>>>
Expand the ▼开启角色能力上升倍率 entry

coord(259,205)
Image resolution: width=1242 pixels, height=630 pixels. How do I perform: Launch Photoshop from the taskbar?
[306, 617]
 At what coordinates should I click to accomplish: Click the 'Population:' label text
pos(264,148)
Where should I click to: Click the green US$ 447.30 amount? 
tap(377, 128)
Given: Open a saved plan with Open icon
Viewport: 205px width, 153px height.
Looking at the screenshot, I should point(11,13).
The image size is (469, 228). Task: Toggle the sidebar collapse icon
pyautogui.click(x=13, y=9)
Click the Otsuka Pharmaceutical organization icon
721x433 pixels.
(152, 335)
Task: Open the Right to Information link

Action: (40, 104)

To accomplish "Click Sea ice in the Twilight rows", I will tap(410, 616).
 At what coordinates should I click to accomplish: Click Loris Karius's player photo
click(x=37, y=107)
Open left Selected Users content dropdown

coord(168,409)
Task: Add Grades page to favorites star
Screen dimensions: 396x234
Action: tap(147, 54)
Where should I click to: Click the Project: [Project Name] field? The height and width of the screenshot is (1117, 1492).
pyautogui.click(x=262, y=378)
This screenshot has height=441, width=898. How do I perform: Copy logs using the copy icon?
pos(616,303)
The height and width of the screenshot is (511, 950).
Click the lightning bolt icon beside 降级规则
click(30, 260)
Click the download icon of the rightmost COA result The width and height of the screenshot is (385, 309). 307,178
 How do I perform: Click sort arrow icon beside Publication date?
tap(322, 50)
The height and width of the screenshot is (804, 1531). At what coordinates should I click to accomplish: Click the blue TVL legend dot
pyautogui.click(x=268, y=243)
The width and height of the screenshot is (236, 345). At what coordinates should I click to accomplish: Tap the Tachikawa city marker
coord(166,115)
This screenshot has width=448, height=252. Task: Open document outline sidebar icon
<<<
-- What needs to be done --
Render all of the records above as a numbered list, omitting any blank lines.

-- Exercise answer --
1. Expand the ▼开启角色能力上升倍率 entry
2. coord(259,205)
3. Image resolution: width=1242 pixels, height=630 pixels. How do I perform: Launch Photoshop from the taskbar?
4. [306, 617]
5.  At what coordinates should I click to accomplish: Click the 'Population:' label text
6. pos(264,148)
7. Where should I click to: Click the green US$ 447.30 amount? 
8. tap(377, 128)
9. Given: Open a saved plan with Open icon
10. Viewport: 205px width, 153px height.
11. Looking at the screenshot, I should point(11,13).
12. The image size is (469, 228). Task: Toggle the sidebar collapse icon
13. pyautogui.click(x=13, y=9)
14. Click the Otsuka Pharmaceutical organization icon
15. 721x433 pixels.
16. (152, 335)
17. Task: Open the Right to Information link
18. Action: (40, 104)
19. To accomplish "Click Sea ice in the Twilight rows", I will tap(410, 616).
20.  At what coordinates should I click to accomplish: Click Loris Karius's player photo
21. click(x=37, y=107)
22. Open left Selected Users content dropdown
23. coord(168,409)
24. Task: Add Grades page to favorites star
25. Screen dimensions: 396x234
26. Action: tap(147, 54)
27. Where should I click to: Click the Project: [Project Name] field? The height and width of the screenshot is (1117, 1492).
28. pyautogui.click(x=262, y=378)
29. This screenshot has height=441, width=898. How do I perform: Copy logs using the copy icon?
30. pos(616,303)
31. The height and width of the screenshot is (511, 950).
32. Click the lightning bolt icon beside 降级规则
33. click(30, 260)
34. Click the download icon of the rightmost COA result The width and height of the screenshot is (385, 309). 307,178
35.  How do I perform: Click sort arrow icon beside Publication date?
36. tap(322, 50)
37. The height and width of the screenshot is (804, 1531). At what coordinates should I click to accomplish: Click the blue TVL legend dot
38. pyautogui.click(x=268, y=243)
39. The width and height of the screenshot is (236, 345). At what coordinates should I click to accomplish: Tap the Tachikawa city marker
40. coord(166,115)
41. This screenshot has width=448, height=252. Task: Open document outline sidebar icon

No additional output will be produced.